(Collected data entries)

[Start of Attachment]

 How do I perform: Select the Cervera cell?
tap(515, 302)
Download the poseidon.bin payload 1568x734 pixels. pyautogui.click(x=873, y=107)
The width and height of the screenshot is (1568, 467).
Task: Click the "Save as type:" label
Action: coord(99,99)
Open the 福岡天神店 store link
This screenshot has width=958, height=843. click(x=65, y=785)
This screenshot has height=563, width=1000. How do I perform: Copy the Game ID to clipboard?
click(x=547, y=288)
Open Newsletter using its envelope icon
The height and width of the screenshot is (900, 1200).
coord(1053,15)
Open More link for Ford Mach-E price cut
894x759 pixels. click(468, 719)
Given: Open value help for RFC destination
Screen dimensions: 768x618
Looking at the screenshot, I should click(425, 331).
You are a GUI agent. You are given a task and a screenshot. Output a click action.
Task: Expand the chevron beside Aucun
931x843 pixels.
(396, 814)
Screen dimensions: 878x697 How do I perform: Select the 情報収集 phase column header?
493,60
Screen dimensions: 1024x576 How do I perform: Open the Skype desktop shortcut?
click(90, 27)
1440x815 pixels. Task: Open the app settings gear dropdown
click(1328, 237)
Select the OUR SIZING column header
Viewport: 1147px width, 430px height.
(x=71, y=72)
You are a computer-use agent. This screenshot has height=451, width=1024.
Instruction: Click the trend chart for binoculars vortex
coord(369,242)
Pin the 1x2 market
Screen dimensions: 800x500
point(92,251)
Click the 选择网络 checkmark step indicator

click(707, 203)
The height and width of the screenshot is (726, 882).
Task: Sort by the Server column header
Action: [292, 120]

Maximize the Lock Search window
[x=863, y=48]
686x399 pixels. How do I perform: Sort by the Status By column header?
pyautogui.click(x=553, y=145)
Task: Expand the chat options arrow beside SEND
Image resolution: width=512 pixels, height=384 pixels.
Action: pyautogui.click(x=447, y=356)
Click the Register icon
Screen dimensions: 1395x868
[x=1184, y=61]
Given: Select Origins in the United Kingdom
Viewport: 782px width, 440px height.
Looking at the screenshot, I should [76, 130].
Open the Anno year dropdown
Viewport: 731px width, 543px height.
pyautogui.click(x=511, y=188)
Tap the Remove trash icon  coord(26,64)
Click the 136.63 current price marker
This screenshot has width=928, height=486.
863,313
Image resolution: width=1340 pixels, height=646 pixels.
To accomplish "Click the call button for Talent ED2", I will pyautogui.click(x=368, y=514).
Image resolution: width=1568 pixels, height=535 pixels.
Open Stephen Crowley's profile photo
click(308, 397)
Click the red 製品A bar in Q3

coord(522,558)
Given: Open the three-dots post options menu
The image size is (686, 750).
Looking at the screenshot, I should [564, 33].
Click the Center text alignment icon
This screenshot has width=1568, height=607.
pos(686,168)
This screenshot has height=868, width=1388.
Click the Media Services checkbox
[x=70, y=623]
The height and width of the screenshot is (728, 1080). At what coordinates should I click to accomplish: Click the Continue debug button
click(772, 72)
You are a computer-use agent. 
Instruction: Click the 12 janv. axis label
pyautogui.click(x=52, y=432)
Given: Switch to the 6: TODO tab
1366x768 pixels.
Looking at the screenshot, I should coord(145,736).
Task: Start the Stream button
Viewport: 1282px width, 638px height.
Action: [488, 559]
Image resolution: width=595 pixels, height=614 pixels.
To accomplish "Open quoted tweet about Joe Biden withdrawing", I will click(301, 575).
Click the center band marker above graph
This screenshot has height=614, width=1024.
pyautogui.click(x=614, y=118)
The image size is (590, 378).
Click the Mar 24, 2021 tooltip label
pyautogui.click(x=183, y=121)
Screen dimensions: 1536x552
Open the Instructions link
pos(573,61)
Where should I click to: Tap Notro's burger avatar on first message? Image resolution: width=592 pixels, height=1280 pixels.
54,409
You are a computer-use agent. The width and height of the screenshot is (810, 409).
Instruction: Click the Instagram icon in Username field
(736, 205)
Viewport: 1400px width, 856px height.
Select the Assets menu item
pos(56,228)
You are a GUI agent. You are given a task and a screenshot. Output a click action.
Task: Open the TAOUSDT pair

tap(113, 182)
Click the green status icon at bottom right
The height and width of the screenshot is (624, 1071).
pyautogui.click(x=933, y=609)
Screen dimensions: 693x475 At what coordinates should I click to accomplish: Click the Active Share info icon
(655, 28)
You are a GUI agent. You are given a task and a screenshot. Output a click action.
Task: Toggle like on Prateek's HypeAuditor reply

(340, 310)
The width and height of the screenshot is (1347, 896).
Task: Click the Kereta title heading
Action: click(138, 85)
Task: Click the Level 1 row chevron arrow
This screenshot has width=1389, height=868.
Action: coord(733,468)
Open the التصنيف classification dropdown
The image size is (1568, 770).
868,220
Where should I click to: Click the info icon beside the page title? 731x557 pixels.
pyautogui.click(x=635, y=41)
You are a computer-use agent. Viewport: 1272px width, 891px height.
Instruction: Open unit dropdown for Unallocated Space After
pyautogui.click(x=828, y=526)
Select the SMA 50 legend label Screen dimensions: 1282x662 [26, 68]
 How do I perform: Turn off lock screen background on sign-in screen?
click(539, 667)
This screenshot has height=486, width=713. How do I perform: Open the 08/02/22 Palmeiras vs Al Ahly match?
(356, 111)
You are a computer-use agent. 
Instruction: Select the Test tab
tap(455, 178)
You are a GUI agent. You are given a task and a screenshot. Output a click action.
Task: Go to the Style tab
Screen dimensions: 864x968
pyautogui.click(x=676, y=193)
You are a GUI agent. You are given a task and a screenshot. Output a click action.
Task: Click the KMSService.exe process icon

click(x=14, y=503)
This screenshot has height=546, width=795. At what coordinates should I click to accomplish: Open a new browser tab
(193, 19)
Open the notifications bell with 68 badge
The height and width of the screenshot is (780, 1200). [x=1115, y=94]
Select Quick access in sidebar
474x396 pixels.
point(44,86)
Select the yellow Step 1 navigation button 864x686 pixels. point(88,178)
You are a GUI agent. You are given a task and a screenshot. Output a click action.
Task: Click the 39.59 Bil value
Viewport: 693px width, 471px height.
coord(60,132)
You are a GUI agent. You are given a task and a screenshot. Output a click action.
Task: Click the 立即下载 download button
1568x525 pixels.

[End of Attachment]

What this task involves: Work through the records line by line, and once you reach the final line, report only how many held "Expand".

Problem solution: 2